Knowledge and Nonsense: The Dessert Effect
Have you ever noticed the first bite of almost any food is the most enjoyable? The second bite is a little less enjoyable, the third a little less, and so on. Soon, we are tired of the pie. That is, until we try another type of pie. This phenomenon is called Sensory-Specific Satiety a.k.a. the Dessert Effect.
Sensory-specific satiety refers to a decrease in pleasure with continuous consumption of the same food or flavor relative to an unconsumed food or flavor (Havermans et al., 2009). Sensory-specific satiety may also be defined as a change in liking for eaten versus uneaten foods or a change in liking for similar foods similar in sensory qualities (taste, smell, texture, flavor, visual appearance) versus comparable foods that differ on these qualities (Remick et al., 2009). Our senses become sated with continuous exposure to the same stimulus, or food in this case. With continuous consumption of the same food we like it a little less with each bite. However, when a new food is introduced there is often a renewal in pleasure. As more of the same food or drink is consumed it is less-liked, and it becomes less-likely that it will be ingested given a choice to consume other foods or drinks (Rolls et al., 1981.).
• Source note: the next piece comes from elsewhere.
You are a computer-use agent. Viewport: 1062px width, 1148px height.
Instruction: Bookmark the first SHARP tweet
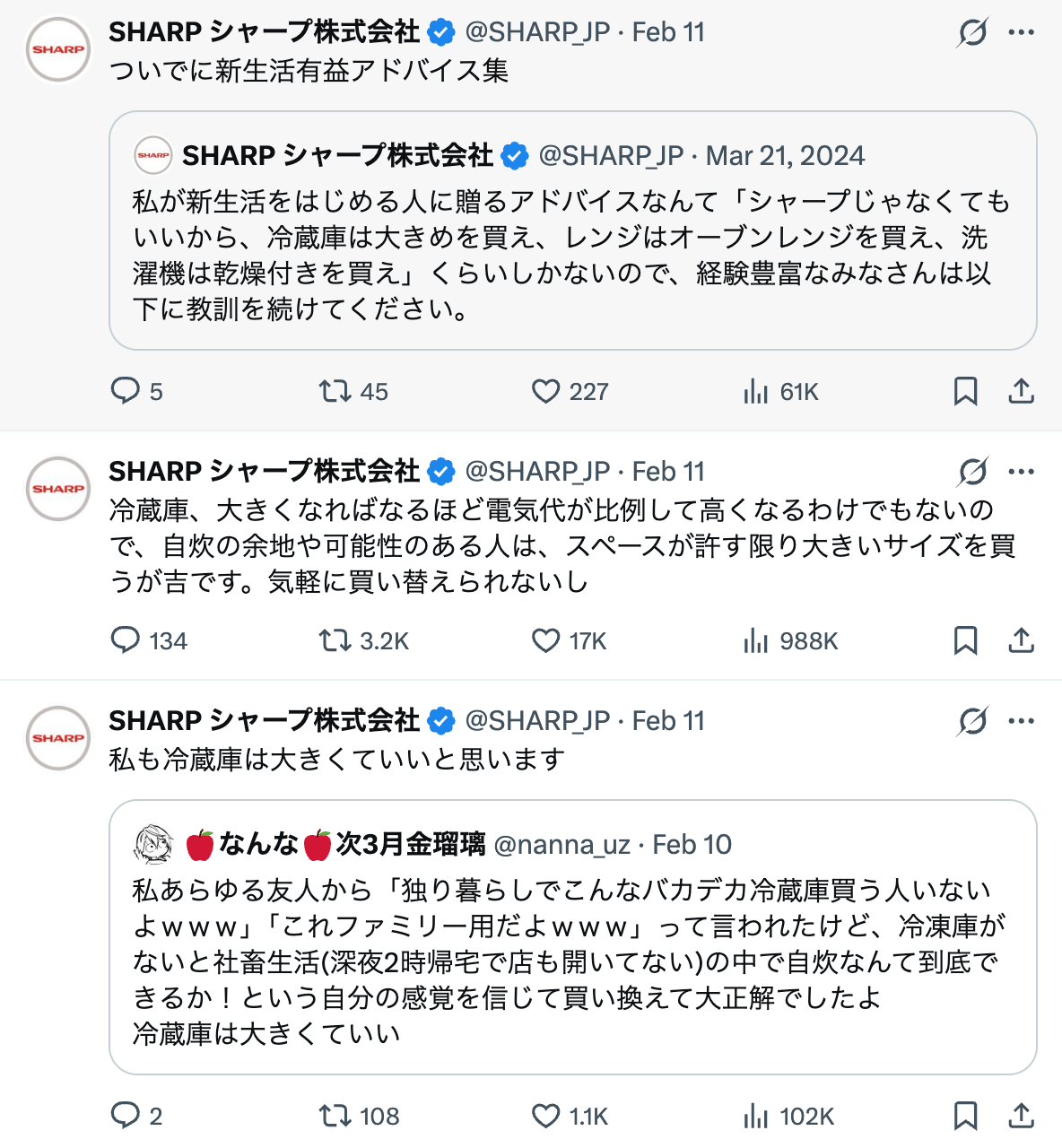pyautogui.click(x=965, y=391)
Hetherington and colleagues (1989) conducted a study to investigate the time course of the changes associated with sensory specific satiety. Subjects rated nine foods on smell, texture, pleasantness of appearance, and taste. Following the rating participants ate as much as they wanted of cheese on a cracker, tomato soup, or of the food as they wanted. After the first course, subjects re-rated the pleasantness of foods at 2, 20, 40, and 60 minutes. Changes in pleasantness occurred rapidly for all foods studied. The magnitude of these changes did not increase over time, thus leading the researchers to conclude sensory specific satiety is related primarily to the sensory properties of the foods not the post absorptive effects of consumption.
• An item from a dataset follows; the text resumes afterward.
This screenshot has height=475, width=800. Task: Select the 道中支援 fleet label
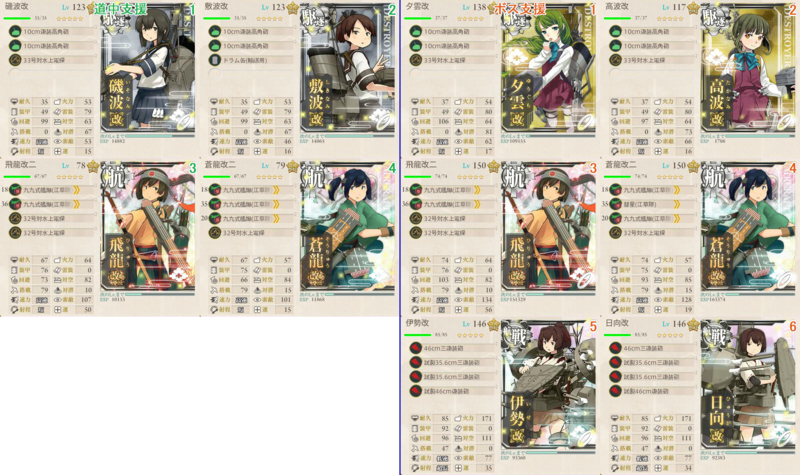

Studies have shown that the negative effect of sensory-specific satiety on palatability is a strong predictor of the amount of food consumed subsequently. As an example, Rolls et al. (1981.) conducted an experiment where they assessed the amount of food consumed by participants when given either a new food or the same food in an unexpected second course. The results of the experiment showed that the decrease in liking for the food eaten in the first course was significantly greater than that for foods not eaten.
The research on sensory-specific satiety, briefly reviewed above, demonstrates that a greater variety of foods presented to an individual is associated to both higher palatability ratings and greater food consumption, whether the foods are presented successively or simultaneously, compared to when there is less variety of foods available. Because satiation appears to be specific to the particular sensory properties (taste, smell, texture, temperature, appearance) of a food, if other foods are distinct or discriminant enough, they can renew appetite. Thus, the presence of distinct foods (i.e., variety) can increase intake.
Sensory-specific satiety is rarely discussed in the popular nutrition literature, even though it is important regarding food consumption. Generally, a larger variety of food leads to a larger intake than less variety.
Rolls (1981) has suggested that there is a physiological mechanism in humans that helps ensure that they eat a diet that varies in foods in order to obtain the proper nutrients. This explanation agrees with the idea that omnivores have adapted to eat a variety of foods, in relatively small quantities, in order to minimize possible toxicity and maximize nutrition (consumption of essential nutrients)
Havermans, RC., Janseen, T., Giesen, J., Roefs, A., & Jansen, A. (2009). Food liking, food wanting, and sensory-specific satiety. Appetite, 52 (1), 222-225.
Hetherington, M. M., & Rolls, BJ. (1996). Sensory Specific Satiety: theoretical frameworks and central characteristics. In Capaldi, E. D. (ed.). Why We Eat What We Eat: The Psychology of Eating. American Psychological Association, Washington, DC, 267-290.
Remick, AK., Polivy, J., & Pliner, P. (2009). Internal and External Moderators of the Effect of Variety on Food Intake. Psychological Bulletin, 135(3), 434-451.
Rolls, BJ., Rolls, ET., Rowe, EA., & Sweeney, K. (1981). Sensory Specific Satiety in man. Physiology and Behavior, 27, 137-142.